• [INSTRUCTIONS FOR THE TASK] Write each record again exactly as it stands.

***** EXERCISE MATERIAL *****

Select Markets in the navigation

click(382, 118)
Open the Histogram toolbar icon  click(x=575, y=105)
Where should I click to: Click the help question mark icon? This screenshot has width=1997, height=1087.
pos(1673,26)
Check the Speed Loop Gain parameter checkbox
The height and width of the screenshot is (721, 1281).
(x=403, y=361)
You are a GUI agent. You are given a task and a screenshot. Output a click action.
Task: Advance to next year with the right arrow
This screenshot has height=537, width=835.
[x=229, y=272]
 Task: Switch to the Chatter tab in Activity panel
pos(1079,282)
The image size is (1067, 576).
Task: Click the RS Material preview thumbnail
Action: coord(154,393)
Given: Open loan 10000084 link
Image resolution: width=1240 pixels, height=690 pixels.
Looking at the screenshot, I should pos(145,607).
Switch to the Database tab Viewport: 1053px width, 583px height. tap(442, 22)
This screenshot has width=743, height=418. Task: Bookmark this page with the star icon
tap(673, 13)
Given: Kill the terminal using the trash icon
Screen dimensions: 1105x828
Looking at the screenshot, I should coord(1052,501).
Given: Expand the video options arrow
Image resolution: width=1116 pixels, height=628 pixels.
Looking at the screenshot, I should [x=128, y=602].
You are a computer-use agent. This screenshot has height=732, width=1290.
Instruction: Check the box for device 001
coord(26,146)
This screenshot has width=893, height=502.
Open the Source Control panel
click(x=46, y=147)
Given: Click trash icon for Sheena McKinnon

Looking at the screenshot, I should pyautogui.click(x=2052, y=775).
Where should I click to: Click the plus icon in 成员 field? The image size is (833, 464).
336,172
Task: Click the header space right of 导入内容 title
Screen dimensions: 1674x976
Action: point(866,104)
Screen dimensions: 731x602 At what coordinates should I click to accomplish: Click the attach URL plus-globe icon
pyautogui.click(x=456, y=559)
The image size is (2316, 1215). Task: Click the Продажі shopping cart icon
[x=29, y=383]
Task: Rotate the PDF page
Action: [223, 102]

*****

• [EXERCISE SOLUTION]
Select Markets in the navigation

click(382, 118)
Open the Histogram toolbar icon  click(x=575, y=105)
Where should I click to: Click the help question mark icon? This screenshot has width=1997, height=1087.
pos(1673,26)
Check the Speed Loop Gain parameter checkbox
The height and width of the screenshot is (721, 1281).
(x=403, y=361)
You are a GUI agent. You are given a task and a screenshot. Output a click action.
Task: Advance to next year with the right arrow
This screenshot has height=537, width=835.
[x=229, y=272]
 Task: Switch to the Chatter tab in Activity panel
pos(1079,282)
The image size is (1067, 576).
Task: Click the RS Material preview thumbnail
Action: coord(154,393)
Given: Open loan 10000084 link
Image resolution: width=1240 pixels, height=690 pixels.
Looking at the screenshot, I should pos(145,607).
Switch to the Database tab Viewport: 1053px width, 583px height. tap(442, 22)
This screenshot has width=743, height=418. Task: Bookmark this page with the star icon
tap(673, 13)
Given: Kill the terminal using the trash icon
Screen dimensions: 1105x828
Looking at the screenshot, I should coord(1052,501).
Given: Expand the video options arrow
Image resolution: width=1116 pixels, height=628 pixels.
Looking at the screenshot, I should [x=128, y=602].
You are a computer-use agent. This screenshot has height=732, width=1290.
Instruction: Check the box for device 001
coord(26,146)
This screenshot has width=893, height=502.
Open the Source Control panel
click(x=46, y=147)
Given: Click trash icon for Sheena McKinnon

Looking at the screenshot, I should pyautogui.click(x=2052, y=775).
Where should I click to: Click the plus icon in 成员 field? The image size is (833, 464).
336,172
Task: Click the header space right of 导入内容 title
Screen dimensions: 1674x976
Action: point(866,104)
Screen dimensions: 731x602 At what coordinates should I click to accomplish: Click the attach URL plus-globe icon
pyautogui.click(x=456, y=559)
The image size is (2316, 1215). Task: Click the Продажі shopping cart icon
[x=29, y=383]
Task: Rotate the PDF page
Action: [223, 102]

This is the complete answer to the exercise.